Ich denke, generell als Selbstständige, aber vor allem als Selbstständige, die auch noch angestellt ist, ist es einfach unglaublich wichtig, Grenzen zu setzen, und sich bewusst zu werden, auch Zeit für sich selbst zu nehmen und gegenüber sich selbst einzufordern.

Feste Zeiten helfen dabei, sich abgrenzen zu können und neben der ganzen Arbeit – und der noch mehr Arbeit – sich selbst nicht zu verlieren. Während man im Angestelltenverhältnis meist feste Zeiten hat in denen man arbeitet, fehlen diese in einer selbstständigen Tätigkeit. Daher ist es wichtig, sich selbst Grenzen zu setzen, am einfachsten durch feste Zeitslots. Arbeitet man zb von 8-16 Uhr, kommt dann heim, entspannt ein wenig und isst zu Abend, kann man danach sagen „von 19-21 Uhr Gewerbe, dann ist Schluss!“ und nein, auch die Mail um 21:01 Uhr wird nicht mehr gemacht!

Das mag jetzt extrem übertrieben wirken, hilft vielen aber in Wahrheit sehr, Zeit für sich zu finden.
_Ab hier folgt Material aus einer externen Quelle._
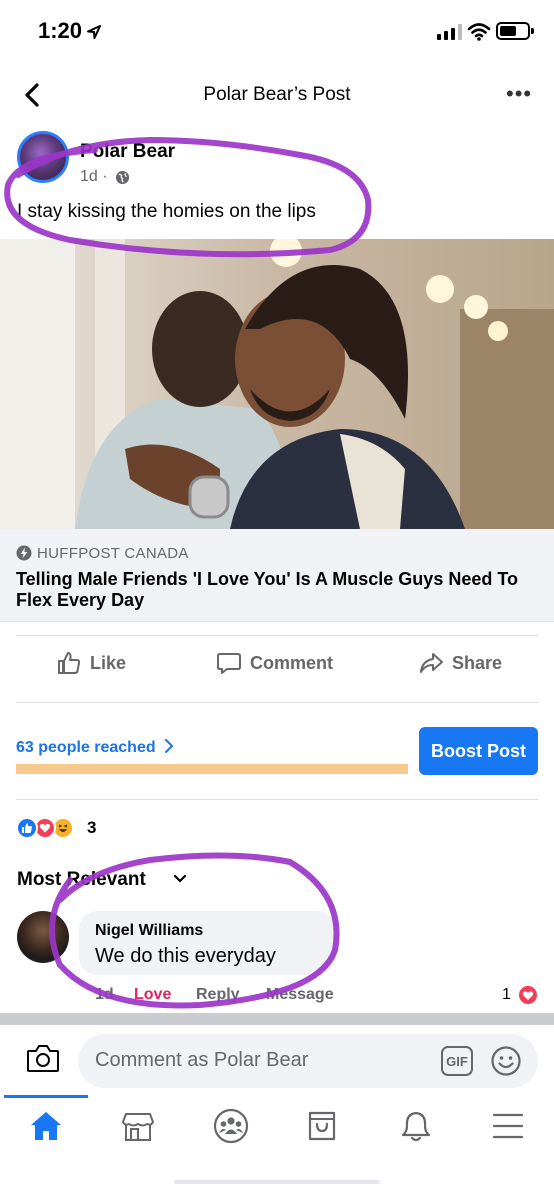 Image resolution: width=554 pixels, height=1200 pixels. Describe the element at coordinates (46, 1096) in the screenshot. I see `active-tab-indicator` at that location.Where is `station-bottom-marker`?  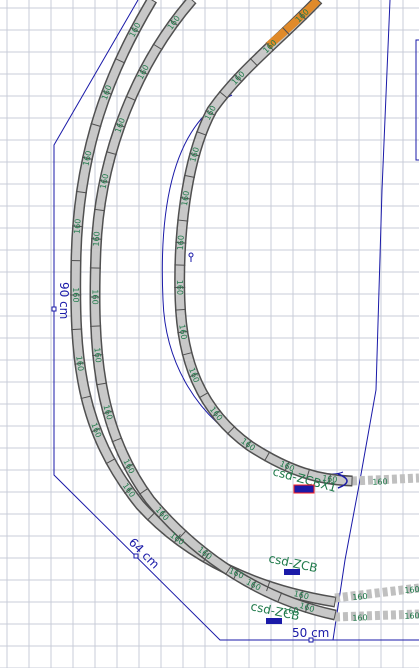
station-bottom-marker is located at coordinates (274, 621).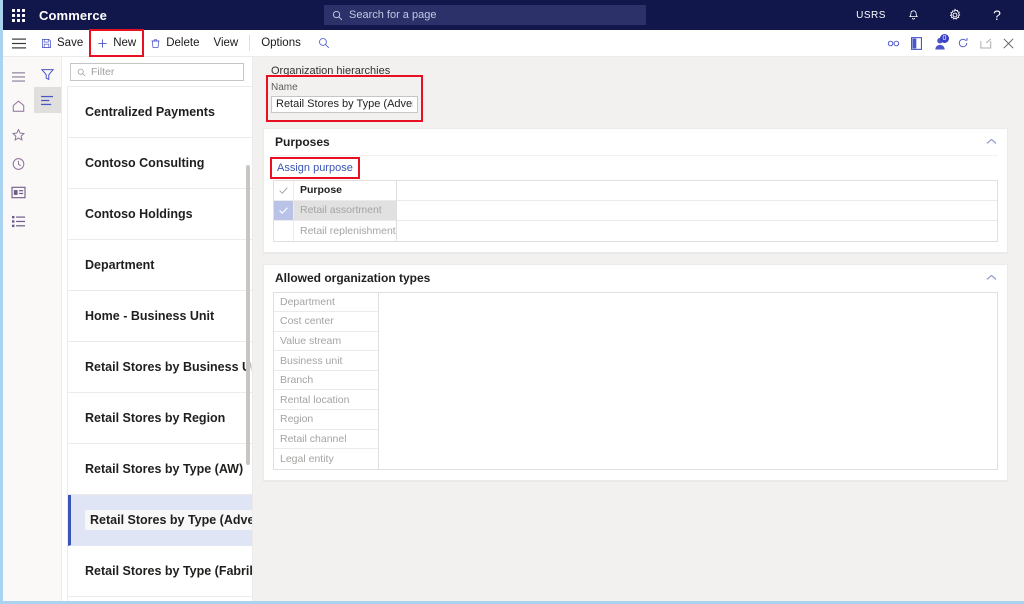  What do you see at coordinates (894, 43) in the screenshot?
I see `attach-link-icon` at bounding box center [894, 43].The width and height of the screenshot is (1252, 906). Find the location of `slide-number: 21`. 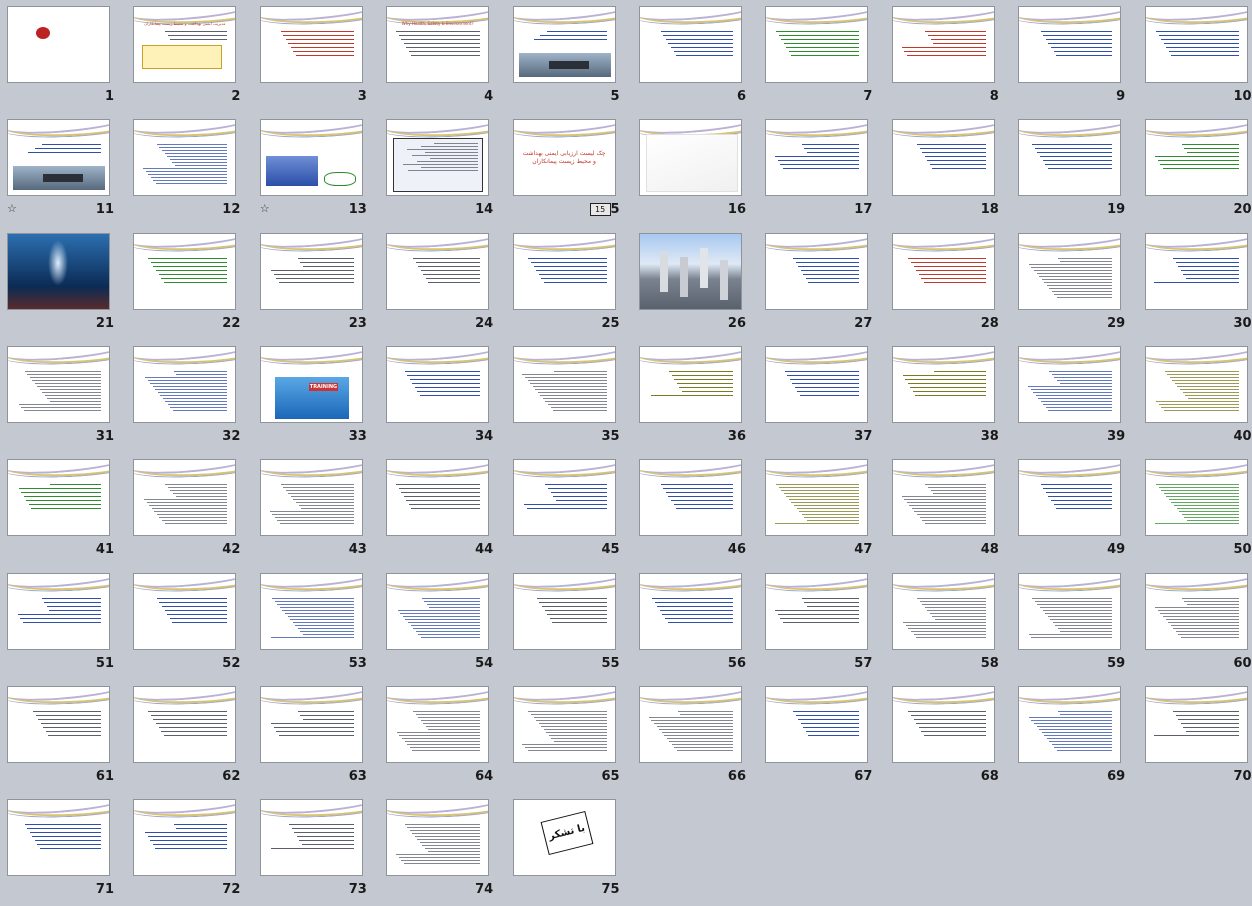

slide-number: 21 is located at coordinates (104, 323).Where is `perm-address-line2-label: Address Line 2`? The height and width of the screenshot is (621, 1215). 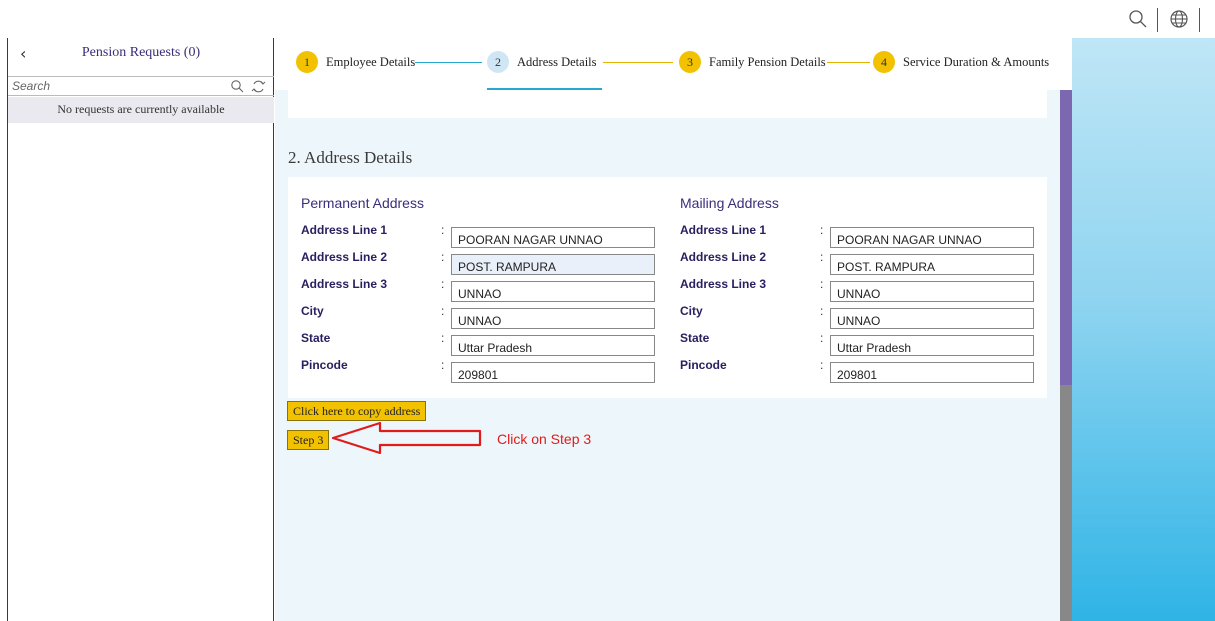 perm-address-line2-label: Address Line 2 is located at coordinates (344, 257).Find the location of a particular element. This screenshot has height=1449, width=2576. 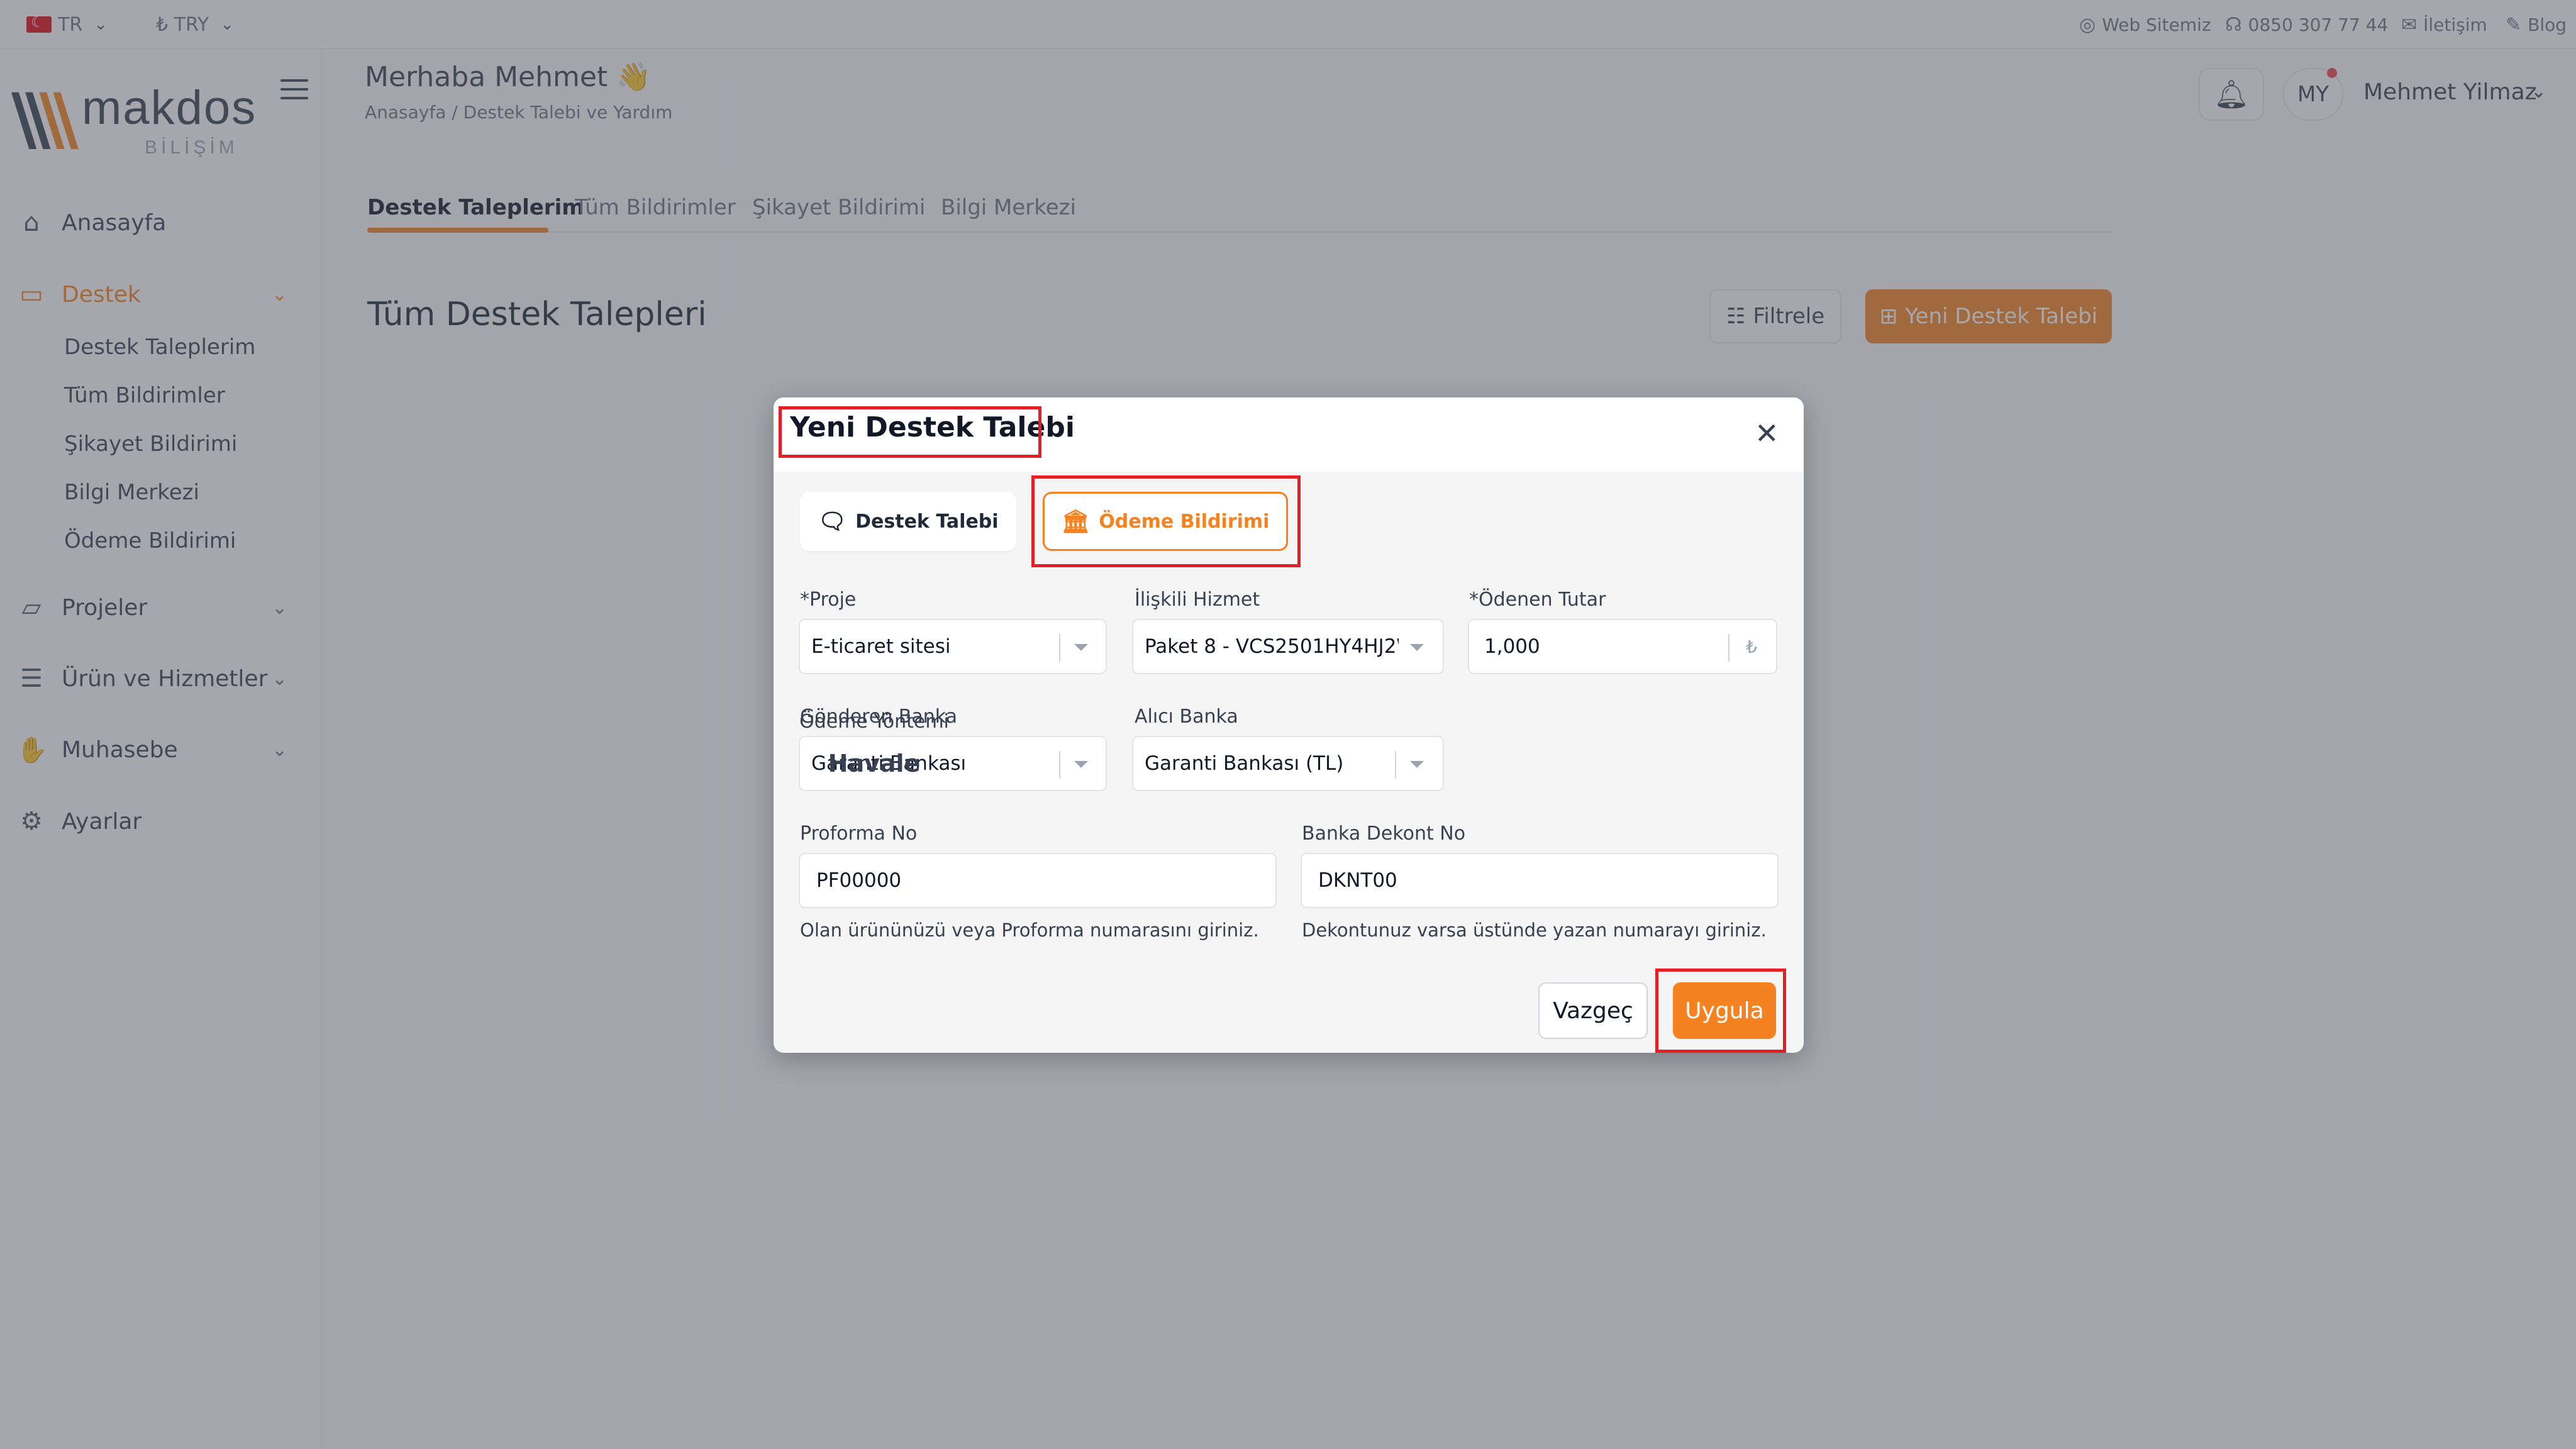

proforma-label: Proforma No is located at coordinates (859, 834).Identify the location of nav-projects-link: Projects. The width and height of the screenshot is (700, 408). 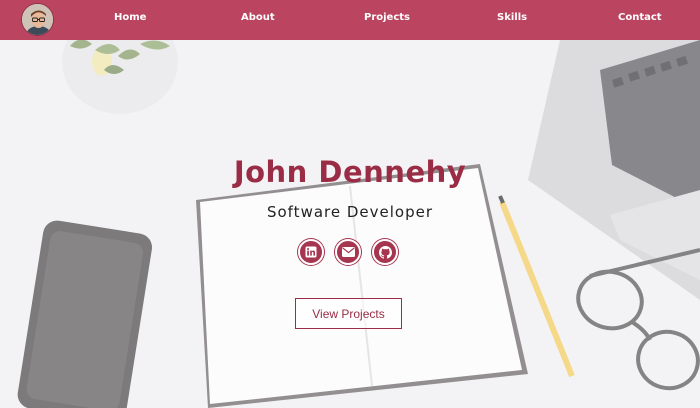
(387, 18).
Nein, du schlingst dein Essen nicht runter, vor 19 Uhr machst du nichts!

Und auch die Schlafenszeit wird nicht gefährdet.

Man muss im Spagat zwischen Angestelltenverhältnis und Gewerbe einfach deutlich mehr planen, und auch deutlich mehr auf sich und seine eigenen Grenzen achten! Und ja, wenn es gerade im Angestelltenverhältnis stressig ist (Rechnungsschluss vor Weihnachten, viele Projektbeginns und Einstellungsverfahren,…) dann muss man so flexibel sein können sich selbst zu erlauben im Gewerbe kürzer zu treten! Und auch das ist ok und gut so, denn wenn man umkippt ist keinem der beiden Bereiche geholfen, wirklich nicht!

Wenn man sich dessen bewusst ist und für beide Berufe brennt, ist es problemlos möglich, Beides zu bewerkstelligen, es braucht eben nur Selbstdisziplin. Auch mir fehlt diese manchmal, und manche Wochen sind daher hart, aber unterm Strich bin ich so glücklich, wie ich nur sein kann, mit dieser Kombination, und würde für kein Geld der Welt eine Seite hergeben wollen!